All three of Kelly’s kids, aged 18 to 21, vote and want to improve the world, he says, and his sons like Poilievre. But Kelly wonders where this political engagement will lead if young people grow disillusioned.
“You’re going to create a group of young men who are going to be really pissed in 20 years if you don’t figure shit out. It’s [already] happening all around Europe.”
The education system has completely lost its focus on reading, writing and arithmetic, says George Belyea. “It’s all about the given ideology at a certain time and infusing it into all these different aspects of [school life], the lack of letter grades, on and on.”
Some parents worry about repercussions on their kids if they push back against content in the classroom, Belyea says. “If that [fear of speaking out] even enters their mind, we’re already in a place we shouldn’t be.

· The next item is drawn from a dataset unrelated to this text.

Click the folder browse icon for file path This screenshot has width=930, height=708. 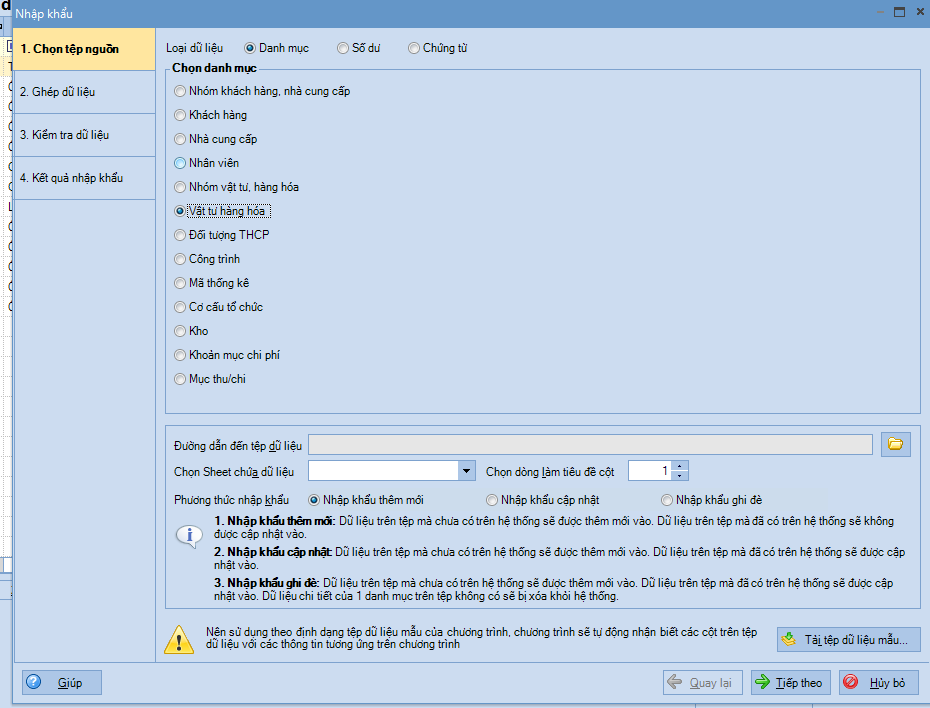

“I don’t have to agree with what people say, but how do we have dialogue? How do we challenge ideas, if we can’t talk about them?”
Man in the arena
Rally organizers had hoped for 500 people and ended up drawing closer to double. Even Gunn has a steady flow of people encircling him, wanting to talk after the rally.

“The energy for the size of the city, it blew me away,” Gunn says.
About two thirds of attendees stick around to speak one-on-one with Poilievre, shake his hand, and snap a photo together.
Poilievre stays to the last person.
“I’m impressed,” says Michelle Doyle after she and her family speak with Poilievre. “I just stood there and watched him. He’s talking to every single person. He’s listening to them. He’s having actual conversations with everyone.”
In a small, tight-knit town like Powell River, that kind of extra-inning effort is noticed, says Conservative volunteer, Middleton, whose wife is a fourth-generation resident.
“That’s what we want to see, right? That’s what anybody would want to see from a leader.”
Standing in position, in one-on-one conversations, absorbing people’s urgent messages, holding eye contact, staying engaged for hours may not sound like much, but sustained active listening takes stamina.
‘We’re hoping… it’s not just words’
As the minutes tick by, more people keep joining Poilievre’s queue creating the illusion the line isn’t shrinking, even as person-after-person steps up to share their story, impart advice, or make a request of the man who may soon be Prime Minister.
The crowd size and vibe resembles Trudeaumania 2.0 according to a source who’s worked at rallies for both Poilievre and Justin Trudeau. Back in his peak of popularity, Trudeau stuck around for countless selfies with fans.
In Dwight Hall, the Locke family are among the diehards wending their way through Poilievre’s queue. They say hearing him in person has given them optimism. Now they need follow-through.
“We’re really hoping that he’s going to stick to everything that he said he’s going to do, and stand behind it. You know what I mean? That it’s not just words,” says Glenn.
Three hours after stepping off the stage, Poilievre shakes his last hand, listens to his last entreaty, and signs his last jersey.
Then, just shy of 10:30 pm, weighted with the hopes and worries of another hard-working community, Poilievre slips out the back door, his staff and security detail in tow, and heads to the hotel.